▸ WHAT NEEDS TO BE DONE: Write out the lines below as a numbered list, skipping any blank lines.

[Begin]

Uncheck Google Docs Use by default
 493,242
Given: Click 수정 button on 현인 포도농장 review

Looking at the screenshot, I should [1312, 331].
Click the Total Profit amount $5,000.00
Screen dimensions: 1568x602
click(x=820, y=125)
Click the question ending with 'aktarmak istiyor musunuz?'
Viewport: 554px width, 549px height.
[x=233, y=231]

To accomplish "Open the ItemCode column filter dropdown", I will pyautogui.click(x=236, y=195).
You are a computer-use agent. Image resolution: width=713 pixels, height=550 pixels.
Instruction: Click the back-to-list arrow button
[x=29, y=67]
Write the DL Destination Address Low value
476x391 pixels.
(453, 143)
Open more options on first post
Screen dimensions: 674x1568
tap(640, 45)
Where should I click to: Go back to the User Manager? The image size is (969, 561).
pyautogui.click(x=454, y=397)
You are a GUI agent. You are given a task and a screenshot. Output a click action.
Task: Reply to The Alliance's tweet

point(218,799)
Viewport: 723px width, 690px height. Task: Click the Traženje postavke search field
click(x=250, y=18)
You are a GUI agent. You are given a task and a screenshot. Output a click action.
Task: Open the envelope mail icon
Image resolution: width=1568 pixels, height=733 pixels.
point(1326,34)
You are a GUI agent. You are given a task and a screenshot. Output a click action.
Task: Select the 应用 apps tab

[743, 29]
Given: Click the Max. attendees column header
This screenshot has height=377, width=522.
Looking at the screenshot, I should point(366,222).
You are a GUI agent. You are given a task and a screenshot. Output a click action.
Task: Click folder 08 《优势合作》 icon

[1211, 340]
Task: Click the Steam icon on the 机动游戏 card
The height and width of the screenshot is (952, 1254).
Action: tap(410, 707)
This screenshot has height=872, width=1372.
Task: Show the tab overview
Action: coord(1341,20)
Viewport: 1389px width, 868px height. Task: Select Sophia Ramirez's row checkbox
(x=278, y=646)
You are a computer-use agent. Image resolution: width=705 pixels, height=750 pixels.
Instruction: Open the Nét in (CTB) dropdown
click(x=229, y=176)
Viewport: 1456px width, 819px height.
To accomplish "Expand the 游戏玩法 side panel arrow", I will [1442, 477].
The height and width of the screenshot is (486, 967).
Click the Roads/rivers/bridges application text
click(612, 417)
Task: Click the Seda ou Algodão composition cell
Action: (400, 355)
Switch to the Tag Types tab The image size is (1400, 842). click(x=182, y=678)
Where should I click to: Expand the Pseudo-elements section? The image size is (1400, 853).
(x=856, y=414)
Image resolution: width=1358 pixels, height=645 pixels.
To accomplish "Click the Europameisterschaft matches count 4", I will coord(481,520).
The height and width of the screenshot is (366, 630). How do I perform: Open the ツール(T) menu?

[End]

▸ ANSWER FOR THIS EXERCISE:
1. Uncheck Google Docs Use by default
2.  493,242
3. Given: Click 수정 button on 현인 포도농장 review
4. Looking at the screenshot, I should [1312, 331].
5. Click the Total Profit amount $5,000.00
6. Screen dimensions: 1568x602
7. click(x=820, y=125)
8. Click the question ending with 'aktarmak istiyor musunuz?'
9. Viewport: 554px width, 549px height.
10. [x=233, y=231]
11. To accomplish "Open the ItemCode column filter dropdown", I will pyautogui.click(x=236, y=195).
12. You are a computer-use agent. Image resolution: width=713 pixels, height=550 pixels.
13. Instruction: Click the back-to-list arrow button
14. [x=29, y=67]
15. Write the DL Destination Address Low value
16. 476x391 pixels.
17. (453, 143)
18. Open more options on first post
19. Screen dimensions: 674x1568
20. tap(640, 45)
21. Where should I click to: Go back to the User Manager? The image size is (969, 561).
22. pyautogui.click(x=454, y=397)
23. You are a GUI agent. You are given a task and a screenshot. Output a click action.
24. Task: Reply to The Alliance's tweet
25. point(218,799)
26. Viewport: 723px width, 690px height. Task: Click the Traženje postavke search field
27. click(x=250, y=18)
28. You are a GUI agent. You are given a task and a screenshot. Output a click action.
29. Task: Open the envelope mail icon
30. Image resolution: width=1568 pixels, height=733 pixels.
31. point(1326,34)
32. You are a GUI agent. You are given a task and a screenshot. Output a click action.
33. Task: Select the 应用 apps tab
34. [743, 29]
35. Given: Click the Max. attendees column header
36. This screenshot has height=377, width=522.
37. Looking at the screenshot, I should point(366,222).
38. You are a GUI agent. You are given a task and a screenshot. Output a click action.
39. Task: Click folder 08 《优势合作》 icon
40. [1211, 340]
41. Task: Click the Steam icon on the 机动游戏 card
42. The height and width of the screenshot is (952, 1254).
43. Action: tap(410, 707)
44. This screenshot has height=872, width=1372.
45. Task: Show the tab overview
46. Action: coord(1341,20)
47. Viewport: 1389px width, 868px height. Task: Select Sophia Ramirez's row checkbox
48. (x=278, y=646)
49. You are a computer-use agent. Image resolution: width=705 pixels, height=750 pixels.
50. Instruction: Open the Nét in (CTB) dropdown
51. click(x=229, y=176)
52. Viewport: 1456px width, 819px height.
53. To accomplish "Expand the 游戏玩法 side panel arrow", I will [1442, 477].
54. The height and width of the screenshot is (486, 967).
55. Click the Roads/rivers/bridges application text
56. click(612, 417)
57. Task: Click the Seda ou Algodão composition cell
58. Action: (400, 355)
59. Switch to the Tag Types tab The image size is (1400, 842). click(x=182, y=678)
60. Where should I click to: Expand the Pseudo-elements section? The image size is (1400, 853).
61. (x=856, y=414)
62. Image resolution: width=1358 pixels, height=645 pixels.
63. To accomplish "Click the Europameisterschaft matches count 4", I will coord(481,520).
64. The height and width of the screenshot is (366, 630). How do I perform: Open the ツール(T) menu?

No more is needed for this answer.